▶ _Work order A_: In the article on Ken Thompson's funeral, how many people did the conviction-integrity unit he set up lead to the exoneration of?
▶ _Work order B_: List every person whose own words the article on Ken Thompson's funeral quotes directly.

Funeral held for Brooklyn’s top prosecutor Ken Thompson

Brooklyn District Attorney Kenneth Thompson was remembered at a memorial service in Brooklyn on Saturday, Oct. 15, 2016. His widow, Lu-Shawn Thompson, and children, Kennedy and Kenneth, watch the casket go by. Credit: Bruce Gilbert
Brooklyn District Attorney Ken Thompson was remembered Saturday as a prosecutor who championed justice and prioritized fairness over criminal convictions, freeing those who were wrongly imprisoned.
Thompson’s funeral at the Christian Cultural Center in the East New York neighborhood where he’d long worshipped drew more than 1,000 people.
Thompson, 50, died a week ago, just days after announcing he would be undergoing treatment for cancer.
Among the local, state and federal officials in attendance were Gov. Andrew M. Cuomo and U.S. Attorney Loretta Lynch.
“Ken literally changed the face of justice in Brooklyn. He changed what justice looked like. He changed what justice meant for so many people,” Lynch said in her eulogy.
Two decades ago, she and Thompson, then a federal prosecutor, successfully prosecuted an NYPD officer who had sodomized a Haitian immigrant with a stick in 1997 and covered up the crime behind a blue wall of silence.
Thompson’s 34 months in office as the borough’s first elected black district attorney dovetailed with a national reckoning over racial profiling and the war on drugs.
Charles Hynes, the longtime district attorney whom Thompson ousted in 2013 after a bitter campaign, was described during the service as a “Goliath” beset by scandal and beaten by a “David.” Hynes could not be reached for comment.
As district attorney, Thompson secured a rare conviction of a cop in local court. NYPD Officer Peter Liang was found guilty of manslaughter earlier this year of mistakenly shooting an innocent man in a darkened stairwell. But Thompson’s request for no jail time, ultimately heeded by the trial judge, drew the ire of the man’s family and activists.
Thompson sought to lessen the sting of the criminal justice system by refusing to prosecute low-level marijuana arrests and helping Brooklynites clear petty warrants easily.
He also impaneled a conviction-integrity unit to review claims that his predecessors had locked them up wrongly and kept them there. The unit led to the exonerations of 21 people.
“Can you just imagine what Ken Thompson would be doing today if the Lord had allowed him to be with us?” Cuomo told the mourners.
David McCallum, wrongfully convicted of a 1985 killing, wept at the podium as he recalled Thompson’s encouragement when the murder conviction was about to be vacated — with the district attorney’s help — two years ago.
“As I promised . . . I will continue to live a pristine life,” McCallum said.
CORRECTION: Due to an editing error, a prior version of this story incorrectly identified the predecessor of the late Brooklyn District Attorney Ken Thompson.

▶ _Data shown_:
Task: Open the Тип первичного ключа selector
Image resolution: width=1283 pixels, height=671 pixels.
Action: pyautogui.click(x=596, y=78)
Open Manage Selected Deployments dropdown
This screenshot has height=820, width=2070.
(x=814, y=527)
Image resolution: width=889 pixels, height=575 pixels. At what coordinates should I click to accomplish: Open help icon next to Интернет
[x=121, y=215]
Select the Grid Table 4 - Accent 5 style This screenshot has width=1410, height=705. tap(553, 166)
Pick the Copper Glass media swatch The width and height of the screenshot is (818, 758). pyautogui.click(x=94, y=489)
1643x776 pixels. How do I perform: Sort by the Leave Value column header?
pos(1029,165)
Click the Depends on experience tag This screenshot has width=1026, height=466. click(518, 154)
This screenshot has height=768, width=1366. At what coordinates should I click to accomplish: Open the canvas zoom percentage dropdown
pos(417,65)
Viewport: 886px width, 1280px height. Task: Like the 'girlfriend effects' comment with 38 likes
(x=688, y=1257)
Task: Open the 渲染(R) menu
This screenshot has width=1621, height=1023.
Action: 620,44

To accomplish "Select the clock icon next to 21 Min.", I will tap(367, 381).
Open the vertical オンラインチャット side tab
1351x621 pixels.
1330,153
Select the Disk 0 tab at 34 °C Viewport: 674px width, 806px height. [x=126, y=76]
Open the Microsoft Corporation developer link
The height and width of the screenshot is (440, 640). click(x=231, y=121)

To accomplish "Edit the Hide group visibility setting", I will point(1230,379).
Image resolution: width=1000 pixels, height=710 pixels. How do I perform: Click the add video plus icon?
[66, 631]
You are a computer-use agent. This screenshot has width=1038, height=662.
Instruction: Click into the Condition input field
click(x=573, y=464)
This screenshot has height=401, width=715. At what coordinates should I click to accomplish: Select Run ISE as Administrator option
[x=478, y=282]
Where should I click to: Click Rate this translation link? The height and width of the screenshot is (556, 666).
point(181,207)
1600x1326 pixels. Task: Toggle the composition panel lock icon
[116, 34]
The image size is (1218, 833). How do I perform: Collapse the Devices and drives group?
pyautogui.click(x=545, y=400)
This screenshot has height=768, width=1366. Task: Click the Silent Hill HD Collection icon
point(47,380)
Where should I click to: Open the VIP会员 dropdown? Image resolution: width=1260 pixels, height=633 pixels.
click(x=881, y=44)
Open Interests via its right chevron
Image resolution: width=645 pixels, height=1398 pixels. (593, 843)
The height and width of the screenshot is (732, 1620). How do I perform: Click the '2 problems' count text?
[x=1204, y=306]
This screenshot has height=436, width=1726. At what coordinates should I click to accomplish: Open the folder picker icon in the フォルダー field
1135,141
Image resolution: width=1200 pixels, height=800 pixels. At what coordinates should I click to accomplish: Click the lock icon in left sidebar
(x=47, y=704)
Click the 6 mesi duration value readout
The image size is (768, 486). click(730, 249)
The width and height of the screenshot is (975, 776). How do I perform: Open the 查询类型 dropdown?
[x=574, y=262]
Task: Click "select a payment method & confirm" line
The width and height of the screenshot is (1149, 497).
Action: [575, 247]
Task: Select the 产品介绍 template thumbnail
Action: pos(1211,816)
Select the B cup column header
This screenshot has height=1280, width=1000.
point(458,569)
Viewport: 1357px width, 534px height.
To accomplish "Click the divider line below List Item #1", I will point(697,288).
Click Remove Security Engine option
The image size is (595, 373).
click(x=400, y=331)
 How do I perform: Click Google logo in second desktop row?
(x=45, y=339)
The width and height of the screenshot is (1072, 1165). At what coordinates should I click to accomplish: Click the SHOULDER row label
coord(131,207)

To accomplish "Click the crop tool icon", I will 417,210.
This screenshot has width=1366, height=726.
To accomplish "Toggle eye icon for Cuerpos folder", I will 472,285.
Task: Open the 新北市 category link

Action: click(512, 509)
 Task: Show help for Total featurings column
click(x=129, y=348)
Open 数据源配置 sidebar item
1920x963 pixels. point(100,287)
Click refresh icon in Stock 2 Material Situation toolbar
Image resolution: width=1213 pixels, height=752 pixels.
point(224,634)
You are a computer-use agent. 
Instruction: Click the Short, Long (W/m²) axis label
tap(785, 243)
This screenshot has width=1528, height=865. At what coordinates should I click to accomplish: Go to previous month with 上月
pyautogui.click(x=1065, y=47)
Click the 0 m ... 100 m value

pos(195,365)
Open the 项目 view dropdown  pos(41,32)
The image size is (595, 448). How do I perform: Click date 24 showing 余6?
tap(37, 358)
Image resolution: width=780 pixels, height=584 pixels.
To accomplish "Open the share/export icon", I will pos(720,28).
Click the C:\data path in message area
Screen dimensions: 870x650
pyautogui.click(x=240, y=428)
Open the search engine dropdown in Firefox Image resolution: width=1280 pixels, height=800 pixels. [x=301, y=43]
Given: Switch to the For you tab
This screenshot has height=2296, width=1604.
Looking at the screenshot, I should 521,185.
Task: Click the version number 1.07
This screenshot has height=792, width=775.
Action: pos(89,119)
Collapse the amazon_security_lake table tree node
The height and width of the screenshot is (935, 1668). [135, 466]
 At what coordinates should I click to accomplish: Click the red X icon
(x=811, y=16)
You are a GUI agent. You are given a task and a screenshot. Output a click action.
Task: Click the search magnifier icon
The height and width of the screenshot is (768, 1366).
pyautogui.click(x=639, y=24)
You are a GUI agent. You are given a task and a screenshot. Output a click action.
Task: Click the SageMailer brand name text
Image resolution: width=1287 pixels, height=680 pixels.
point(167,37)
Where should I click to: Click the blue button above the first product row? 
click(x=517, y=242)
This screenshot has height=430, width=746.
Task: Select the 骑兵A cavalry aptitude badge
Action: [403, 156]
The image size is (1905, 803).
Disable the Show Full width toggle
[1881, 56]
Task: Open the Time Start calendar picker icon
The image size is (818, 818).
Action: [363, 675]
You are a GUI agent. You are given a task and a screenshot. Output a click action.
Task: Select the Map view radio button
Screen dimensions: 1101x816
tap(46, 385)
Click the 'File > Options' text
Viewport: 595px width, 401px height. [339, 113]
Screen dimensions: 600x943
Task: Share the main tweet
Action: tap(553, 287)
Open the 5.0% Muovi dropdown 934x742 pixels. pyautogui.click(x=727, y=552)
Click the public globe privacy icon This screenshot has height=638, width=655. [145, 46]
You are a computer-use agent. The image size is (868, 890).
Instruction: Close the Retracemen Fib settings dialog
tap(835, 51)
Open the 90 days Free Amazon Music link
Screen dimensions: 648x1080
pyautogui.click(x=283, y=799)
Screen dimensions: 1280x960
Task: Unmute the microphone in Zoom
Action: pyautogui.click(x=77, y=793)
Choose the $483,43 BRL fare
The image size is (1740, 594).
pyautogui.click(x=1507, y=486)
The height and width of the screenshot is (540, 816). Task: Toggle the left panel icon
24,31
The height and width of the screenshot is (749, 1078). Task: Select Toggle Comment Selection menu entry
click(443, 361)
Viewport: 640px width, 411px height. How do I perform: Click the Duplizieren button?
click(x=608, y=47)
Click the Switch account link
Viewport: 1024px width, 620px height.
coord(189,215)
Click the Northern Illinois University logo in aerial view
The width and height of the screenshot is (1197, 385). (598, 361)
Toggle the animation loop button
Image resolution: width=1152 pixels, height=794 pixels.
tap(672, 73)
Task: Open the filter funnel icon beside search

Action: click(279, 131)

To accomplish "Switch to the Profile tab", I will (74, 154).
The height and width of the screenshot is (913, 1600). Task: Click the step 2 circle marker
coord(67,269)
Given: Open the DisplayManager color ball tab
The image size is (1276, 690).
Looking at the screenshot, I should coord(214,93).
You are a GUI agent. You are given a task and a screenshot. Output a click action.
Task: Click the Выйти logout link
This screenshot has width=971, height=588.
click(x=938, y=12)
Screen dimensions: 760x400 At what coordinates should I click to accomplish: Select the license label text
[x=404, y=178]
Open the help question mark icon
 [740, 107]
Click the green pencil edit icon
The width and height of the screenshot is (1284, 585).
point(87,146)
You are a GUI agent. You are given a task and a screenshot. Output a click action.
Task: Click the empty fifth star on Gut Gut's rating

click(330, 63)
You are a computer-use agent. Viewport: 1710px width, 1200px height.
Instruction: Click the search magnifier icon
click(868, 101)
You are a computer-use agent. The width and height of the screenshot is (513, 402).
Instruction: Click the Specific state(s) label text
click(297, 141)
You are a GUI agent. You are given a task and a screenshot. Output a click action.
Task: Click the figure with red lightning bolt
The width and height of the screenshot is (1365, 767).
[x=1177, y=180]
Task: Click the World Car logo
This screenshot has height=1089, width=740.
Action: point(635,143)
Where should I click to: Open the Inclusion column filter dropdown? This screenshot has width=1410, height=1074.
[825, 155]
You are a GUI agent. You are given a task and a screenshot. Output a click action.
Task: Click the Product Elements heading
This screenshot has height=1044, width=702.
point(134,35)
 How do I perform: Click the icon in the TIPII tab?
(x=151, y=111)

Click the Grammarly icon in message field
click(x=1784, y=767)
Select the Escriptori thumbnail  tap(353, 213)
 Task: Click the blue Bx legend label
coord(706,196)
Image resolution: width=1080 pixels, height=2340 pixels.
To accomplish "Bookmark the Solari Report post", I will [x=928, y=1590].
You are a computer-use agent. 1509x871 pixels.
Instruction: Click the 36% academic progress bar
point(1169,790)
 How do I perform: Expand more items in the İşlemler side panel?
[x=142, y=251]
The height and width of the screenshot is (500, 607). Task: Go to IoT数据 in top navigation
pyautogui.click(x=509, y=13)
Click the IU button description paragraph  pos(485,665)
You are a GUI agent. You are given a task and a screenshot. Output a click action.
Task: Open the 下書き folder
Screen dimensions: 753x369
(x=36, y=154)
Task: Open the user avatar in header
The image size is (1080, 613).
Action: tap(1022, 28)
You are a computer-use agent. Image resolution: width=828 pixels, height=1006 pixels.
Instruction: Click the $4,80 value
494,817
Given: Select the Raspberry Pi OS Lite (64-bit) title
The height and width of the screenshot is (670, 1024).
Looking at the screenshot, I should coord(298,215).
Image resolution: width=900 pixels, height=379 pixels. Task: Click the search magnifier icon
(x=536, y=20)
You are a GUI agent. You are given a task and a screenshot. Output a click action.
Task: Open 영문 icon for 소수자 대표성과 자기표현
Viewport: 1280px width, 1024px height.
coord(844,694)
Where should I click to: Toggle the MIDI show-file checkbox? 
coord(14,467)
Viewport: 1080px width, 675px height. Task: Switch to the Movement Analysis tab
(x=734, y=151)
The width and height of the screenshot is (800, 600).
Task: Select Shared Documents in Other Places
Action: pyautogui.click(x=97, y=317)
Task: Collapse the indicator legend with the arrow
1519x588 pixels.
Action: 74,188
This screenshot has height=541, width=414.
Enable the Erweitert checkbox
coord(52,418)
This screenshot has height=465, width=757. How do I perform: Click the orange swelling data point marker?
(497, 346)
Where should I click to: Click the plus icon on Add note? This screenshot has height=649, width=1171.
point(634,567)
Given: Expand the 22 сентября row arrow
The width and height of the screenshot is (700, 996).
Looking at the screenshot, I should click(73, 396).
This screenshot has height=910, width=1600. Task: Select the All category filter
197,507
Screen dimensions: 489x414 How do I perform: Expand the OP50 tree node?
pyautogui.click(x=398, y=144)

▶ _Your solution A_: 21 people.

▶ _Your solution B_: Loretta Lynch, Andrew M. Cuomo, David McCallum